Higher volumes did contribute to greater expenses for labor, materials, and supplies. But even with the rise in traffic, CSX managed to cut its fuel costs, taking advantage of lower prices and improved fuel efficiency with its equipment.

Source: CSX.

CSX did face some challenges during the quarter, though. On-time originations plunged to 54% from 90% a year ago, and on-time arrivals fell even further to 43%. Average train speeds fell more than 3 miles per hour to 20.2, and figures for cars-on-line and terminal dwell time rose alarmingly.

Why shareholders should stick with CSX

Still, the future looks bright for CSX. Although the railroad said that it expected only modest earnings growth for the full 2014 year, it expects accelerating growth in EPS next year, as margins expand even further. CEO Michael Ward said that CSX remains focused on "enhancing our ability to grow faster than the economy, price above inflation, make strategic investments and produce ever more efficient operations to continue delivering superior shareholder value."

CSX's optimism about its own prospects is likely a big part of why the company downplayed the prospects for a Canadian Pacific merger. With so many positives happening at CSX, rocking the boat by taking on a major consolidation simply seems unnecessary in many investors' minds.

Source: Canadian Pacific.

Proponents of the merger point to the possible positive impact on traffic congestion, especially at key chokepoints in the North American rail system. The rise in demand for rail transport of oil and gas has created delays of coal shipments to power plants, raising concerns among struggling coal companies that their major customers could give up on coal if transportation becomes unreliable. Many believe that a merger could improve traffic efficiency. Moreover, by creating a geographically diverse system, a Canadian Pacific merger could help remove transfers for some deliveries.

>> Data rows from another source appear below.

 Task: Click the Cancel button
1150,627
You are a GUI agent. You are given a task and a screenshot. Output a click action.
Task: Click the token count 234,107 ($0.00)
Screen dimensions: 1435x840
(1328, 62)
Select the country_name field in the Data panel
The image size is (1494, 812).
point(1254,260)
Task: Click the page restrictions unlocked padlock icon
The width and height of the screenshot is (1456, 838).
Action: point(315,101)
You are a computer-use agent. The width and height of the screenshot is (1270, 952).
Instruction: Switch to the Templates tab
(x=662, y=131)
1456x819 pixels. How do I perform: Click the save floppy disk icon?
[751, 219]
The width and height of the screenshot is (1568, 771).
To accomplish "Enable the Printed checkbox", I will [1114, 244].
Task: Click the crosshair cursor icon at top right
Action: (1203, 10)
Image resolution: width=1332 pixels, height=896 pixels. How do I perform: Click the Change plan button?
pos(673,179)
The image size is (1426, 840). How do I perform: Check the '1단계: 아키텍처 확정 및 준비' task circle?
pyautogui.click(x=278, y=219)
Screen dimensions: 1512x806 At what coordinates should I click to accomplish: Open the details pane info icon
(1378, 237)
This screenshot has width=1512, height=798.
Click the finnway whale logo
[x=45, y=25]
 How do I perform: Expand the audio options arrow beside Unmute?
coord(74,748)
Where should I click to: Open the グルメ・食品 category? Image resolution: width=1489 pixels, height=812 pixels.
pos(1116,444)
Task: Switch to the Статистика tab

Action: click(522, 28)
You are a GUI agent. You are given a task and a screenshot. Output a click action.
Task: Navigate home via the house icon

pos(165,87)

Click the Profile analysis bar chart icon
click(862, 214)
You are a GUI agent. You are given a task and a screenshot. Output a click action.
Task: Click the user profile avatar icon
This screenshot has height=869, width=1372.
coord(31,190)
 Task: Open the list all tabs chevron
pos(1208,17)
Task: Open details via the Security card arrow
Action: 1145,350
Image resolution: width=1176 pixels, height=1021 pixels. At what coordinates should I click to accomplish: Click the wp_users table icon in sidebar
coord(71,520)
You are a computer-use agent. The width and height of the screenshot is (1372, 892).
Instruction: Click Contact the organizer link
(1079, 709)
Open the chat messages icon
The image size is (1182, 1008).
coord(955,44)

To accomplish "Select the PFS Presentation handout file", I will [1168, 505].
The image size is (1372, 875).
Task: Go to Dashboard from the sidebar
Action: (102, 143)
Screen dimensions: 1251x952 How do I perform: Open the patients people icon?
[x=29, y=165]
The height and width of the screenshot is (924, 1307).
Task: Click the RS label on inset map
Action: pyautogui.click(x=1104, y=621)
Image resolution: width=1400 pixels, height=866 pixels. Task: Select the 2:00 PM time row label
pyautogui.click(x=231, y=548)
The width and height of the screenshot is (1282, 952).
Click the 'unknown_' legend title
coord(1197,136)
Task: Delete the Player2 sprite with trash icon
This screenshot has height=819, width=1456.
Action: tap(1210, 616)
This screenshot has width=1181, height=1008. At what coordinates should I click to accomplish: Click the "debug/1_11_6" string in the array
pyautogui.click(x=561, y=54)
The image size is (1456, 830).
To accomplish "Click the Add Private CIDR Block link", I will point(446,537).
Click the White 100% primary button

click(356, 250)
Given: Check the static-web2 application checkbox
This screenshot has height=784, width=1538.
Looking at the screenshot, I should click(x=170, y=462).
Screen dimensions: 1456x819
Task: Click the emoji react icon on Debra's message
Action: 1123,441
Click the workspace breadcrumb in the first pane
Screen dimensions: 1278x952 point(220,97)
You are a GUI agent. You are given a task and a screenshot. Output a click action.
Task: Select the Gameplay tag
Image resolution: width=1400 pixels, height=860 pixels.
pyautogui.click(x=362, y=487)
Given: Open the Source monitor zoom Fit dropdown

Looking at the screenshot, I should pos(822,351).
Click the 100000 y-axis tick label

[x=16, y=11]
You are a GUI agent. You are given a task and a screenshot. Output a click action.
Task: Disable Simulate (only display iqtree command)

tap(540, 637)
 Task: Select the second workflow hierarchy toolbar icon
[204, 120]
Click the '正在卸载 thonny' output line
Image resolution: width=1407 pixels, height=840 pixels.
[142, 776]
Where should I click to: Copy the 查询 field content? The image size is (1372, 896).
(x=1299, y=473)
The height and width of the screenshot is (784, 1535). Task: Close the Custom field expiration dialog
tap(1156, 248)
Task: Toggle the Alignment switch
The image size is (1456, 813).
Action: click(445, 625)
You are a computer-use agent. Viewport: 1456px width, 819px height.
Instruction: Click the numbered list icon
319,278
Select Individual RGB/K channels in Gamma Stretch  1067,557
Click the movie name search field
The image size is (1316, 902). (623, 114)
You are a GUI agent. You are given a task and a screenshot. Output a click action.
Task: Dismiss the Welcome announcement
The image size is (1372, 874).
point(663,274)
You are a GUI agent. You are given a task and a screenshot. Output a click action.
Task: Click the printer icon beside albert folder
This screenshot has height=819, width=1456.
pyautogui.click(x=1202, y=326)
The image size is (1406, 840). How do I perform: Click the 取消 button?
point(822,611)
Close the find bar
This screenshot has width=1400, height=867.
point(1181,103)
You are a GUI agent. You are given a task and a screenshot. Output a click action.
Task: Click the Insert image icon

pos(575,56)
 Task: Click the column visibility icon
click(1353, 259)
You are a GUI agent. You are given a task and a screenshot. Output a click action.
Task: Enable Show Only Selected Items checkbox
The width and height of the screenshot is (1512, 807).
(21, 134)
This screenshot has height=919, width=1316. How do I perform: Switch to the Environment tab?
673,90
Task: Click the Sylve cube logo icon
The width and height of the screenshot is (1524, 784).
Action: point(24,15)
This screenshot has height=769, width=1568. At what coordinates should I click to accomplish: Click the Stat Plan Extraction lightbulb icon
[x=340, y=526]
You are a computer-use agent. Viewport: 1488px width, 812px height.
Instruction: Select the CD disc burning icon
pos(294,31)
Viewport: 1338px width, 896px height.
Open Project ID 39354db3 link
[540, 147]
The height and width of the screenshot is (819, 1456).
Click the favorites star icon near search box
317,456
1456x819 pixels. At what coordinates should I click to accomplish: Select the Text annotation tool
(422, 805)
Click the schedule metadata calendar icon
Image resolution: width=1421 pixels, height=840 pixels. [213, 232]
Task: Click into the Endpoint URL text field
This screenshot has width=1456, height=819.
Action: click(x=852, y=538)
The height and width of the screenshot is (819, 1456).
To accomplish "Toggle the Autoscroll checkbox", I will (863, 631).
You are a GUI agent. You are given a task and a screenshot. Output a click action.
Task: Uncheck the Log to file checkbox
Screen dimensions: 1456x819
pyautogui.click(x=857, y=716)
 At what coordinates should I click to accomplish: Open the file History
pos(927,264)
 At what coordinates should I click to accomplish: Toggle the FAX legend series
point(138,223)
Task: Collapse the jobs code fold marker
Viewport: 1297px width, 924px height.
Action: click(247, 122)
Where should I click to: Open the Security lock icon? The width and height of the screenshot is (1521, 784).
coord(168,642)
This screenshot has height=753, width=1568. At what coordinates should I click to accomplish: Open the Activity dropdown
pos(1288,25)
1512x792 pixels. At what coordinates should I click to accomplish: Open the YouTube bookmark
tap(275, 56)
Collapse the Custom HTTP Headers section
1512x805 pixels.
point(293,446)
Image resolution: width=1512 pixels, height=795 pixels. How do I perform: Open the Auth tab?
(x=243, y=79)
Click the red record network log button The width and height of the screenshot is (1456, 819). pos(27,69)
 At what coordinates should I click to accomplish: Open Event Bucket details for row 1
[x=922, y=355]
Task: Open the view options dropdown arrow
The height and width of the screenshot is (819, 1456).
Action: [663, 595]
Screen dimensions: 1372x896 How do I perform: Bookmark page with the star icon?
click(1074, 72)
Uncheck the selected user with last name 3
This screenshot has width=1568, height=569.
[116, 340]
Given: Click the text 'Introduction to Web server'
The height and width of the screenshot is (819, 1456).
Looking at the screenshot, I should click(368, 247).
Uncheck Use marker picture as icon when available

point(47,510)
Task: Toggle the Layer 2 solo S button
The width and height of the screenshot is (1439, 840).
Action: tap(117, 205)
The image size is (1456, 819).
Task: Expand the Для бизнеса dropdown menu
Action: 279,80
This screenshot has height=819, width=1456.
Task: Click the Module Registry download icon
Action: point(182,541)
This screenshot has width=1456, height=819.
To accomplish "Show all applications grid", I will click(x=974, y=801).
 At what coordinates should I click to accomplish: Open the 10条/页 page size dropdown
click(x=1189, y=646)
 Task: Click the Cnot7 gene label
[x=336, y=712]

Yet while CSX hasn't directly addressed Canadian Pacific's overtures, Ward did comment generally that consolidation in the industry could actually make service worse. He cited past mergers and the service disruptions that resulted from them, arguing instead that CSX's current course of investing in more track and better terminal facilities is the right way to alleviate temporary problems.

As most investors focus all their attention on the likelihood of a Canadian Pacific merger, CSX is doing all the right things with its own internal operations. As long as its success continues, CSX shareholders should look forward to the long-term growth opportunities the railroad has.